The LA Times has been reading the journal of Mohammod Youssuf Abdulazeez. They found the predictable.

On Abdulazeez’s blog, there were a number of entries dealing with Islam and jihad.

“Every one of them [the Companions of the Prophet Mohammad] fought Jihad for the sake of Allah,” reads one recent post. “Every one of them had to make sacrifices in their lives and some even left all their wealth to make hijrah to Medina.”

Says another recent post: “This life we are living is nothing more than a test of our faith and patience. It was designed to separate the inhabitants of Paradise from the inhabitants of Hellfire, and to rank amongst them the best of the best and worst of the worst. Don’t let the society we live in deviate you from the task at hand.”

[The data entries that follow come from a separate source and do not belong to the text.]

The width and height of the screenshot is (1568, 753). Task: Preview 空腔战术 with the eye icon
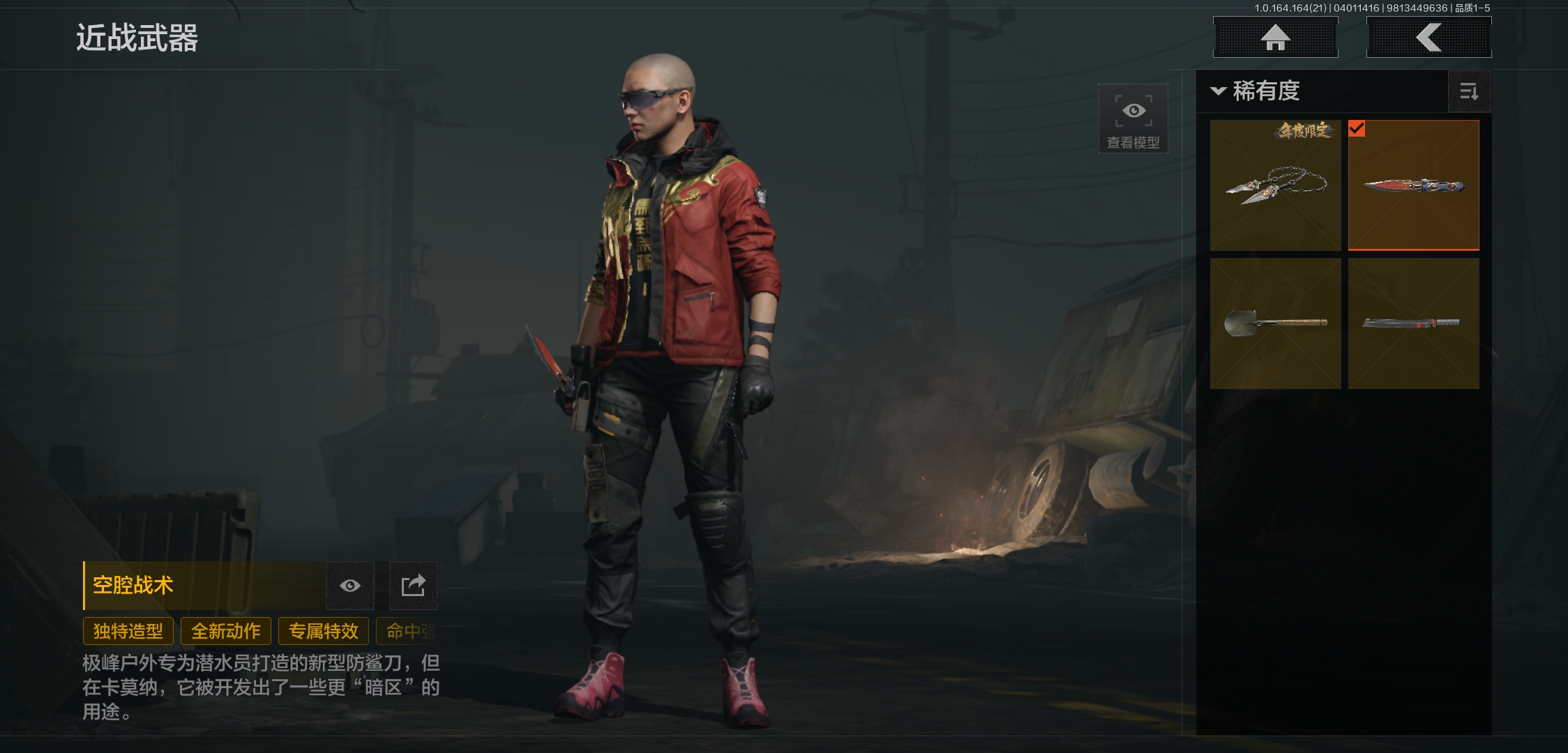[x=350, y=586]
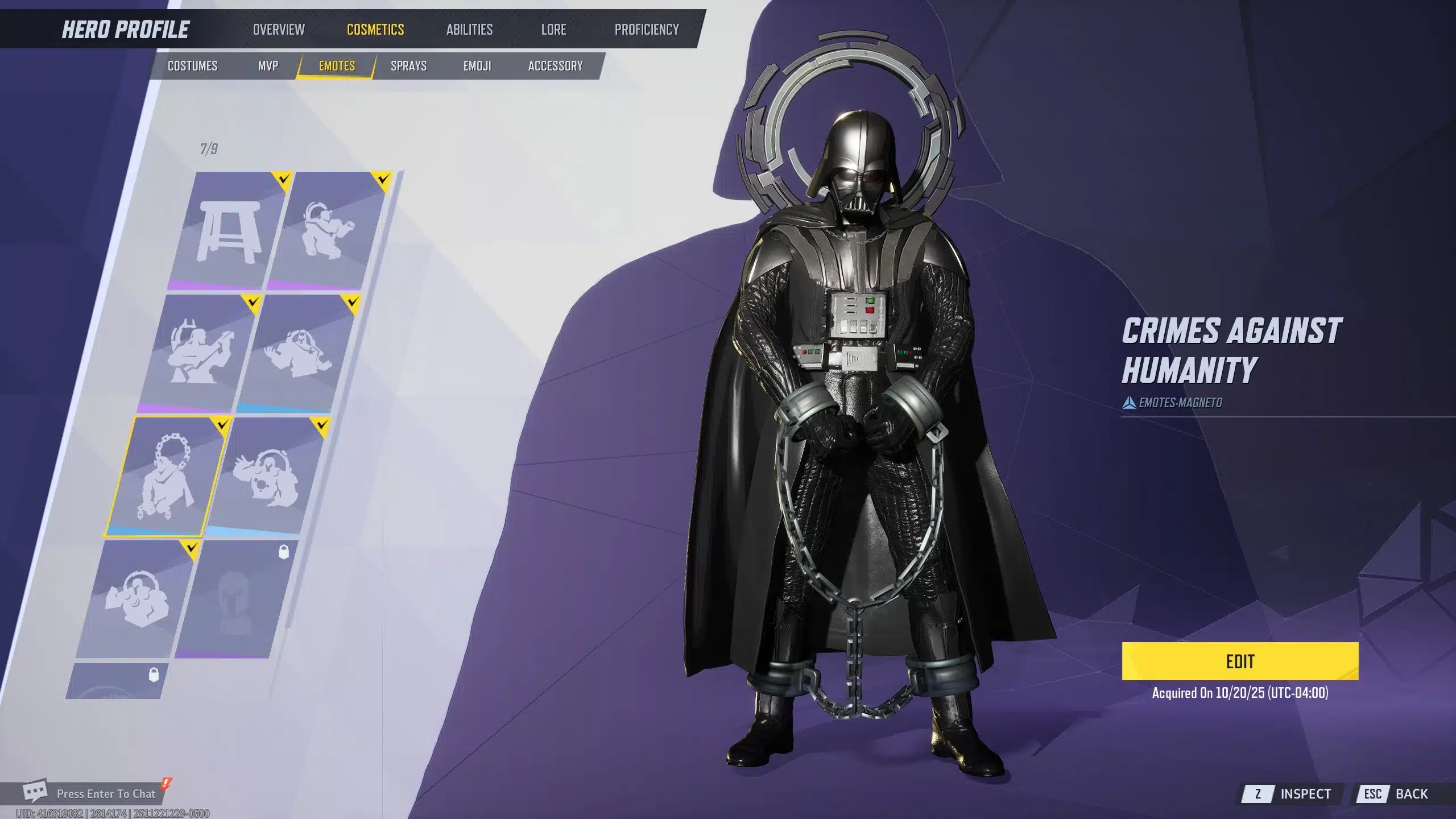Open the MVP sub-tab
Viewport: 1456px width, 819px height.
pyautogui.click(x=268, y=66)
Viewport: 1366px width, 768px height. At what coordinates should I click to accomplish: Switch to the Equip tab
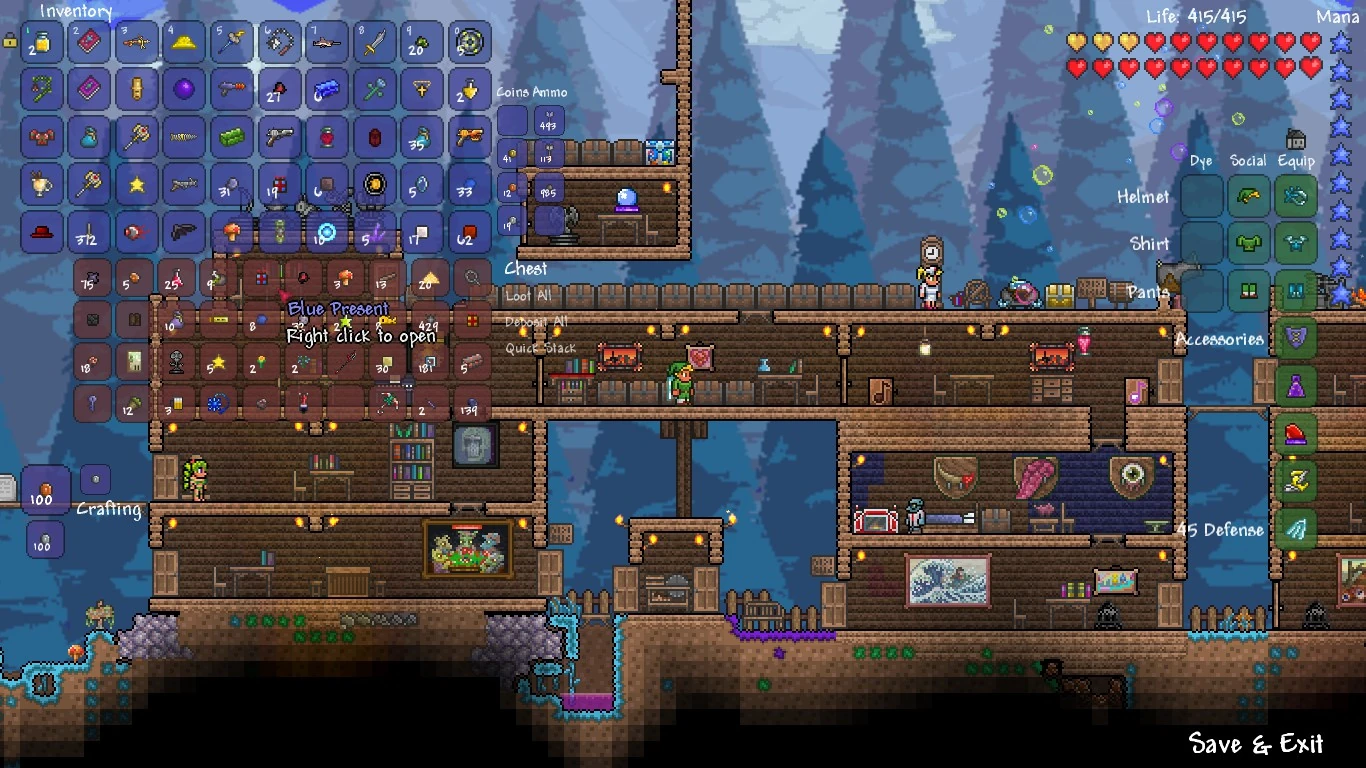pyautogui.click(x=1295, y=161)
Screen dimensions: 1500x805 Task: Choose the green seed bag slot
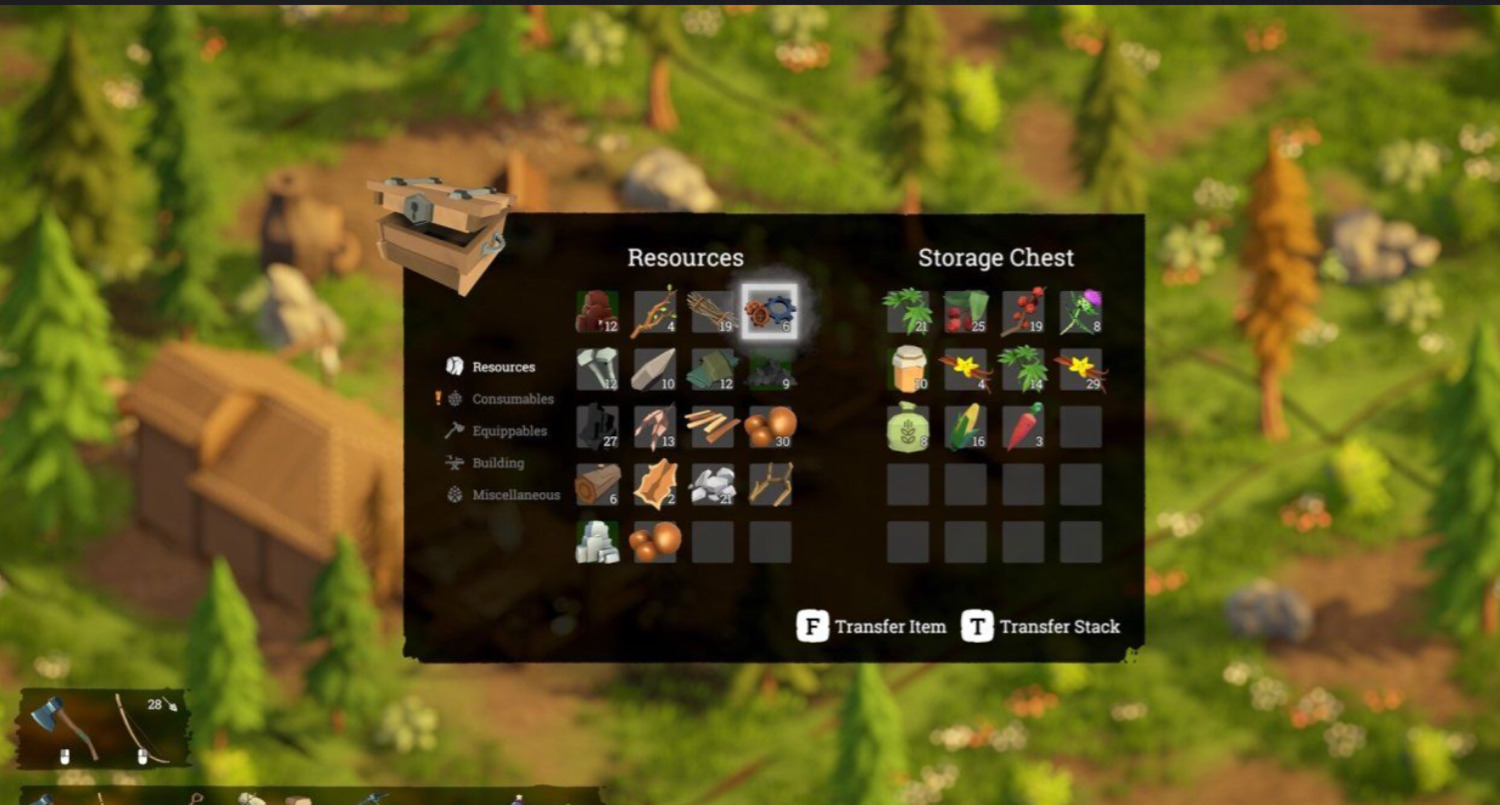coord(907,427)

That’s the kind of thinking that makes religion so lethal – that idea that “this life we are living is nothing more than” some test or practical joke or punishment by a magical unavailable god, and that it’s the job of believers to help that god “rank” people and sort the good from the bad – and destroy the bad. That’s probably the single worst idea humans have come up with.

“Brothers and sisters don’t be fooled by your desires, this life is short and bitter and the opportunity to submit to allah may pass you by,” another post notes.

Bad. Bad idea. Bad thought.

Comments

  1. anthrosciguy says

    While our rightwing will easily see these writings as identifying a huge problem, the common, close relationship of religion and violence against others (the “other”), they won’t see what’s glaringly obvious: The close similarities between this writing and the writing and speech of many rightwing Christians, even prominent pastors and politicians.

  2. Knight in Sour Armor says

    That’s really the problem (or a big problem) with the sorts of religionists that have a view of an afterlife: they hate being alive in this plane of existence. Everything they do is intended to escape it and they can’t believe that others would actually enjoy being alive; any enjoyment of this existence is just badwrong and should be punished.

  3. says

    Afterlifism is a lie; anyone who’s ever experienced their body flinching automatically away from danger knows there’s no better place we magically go to when we die. They’re just in denial about it because they’ve had their hopes hijacked by lies.

  4. Knight in Sour Armor says

    Well, it’s nice to think about and can be a comfort to many people, but when it makes you reject being alive as a good thing… that’s terrible.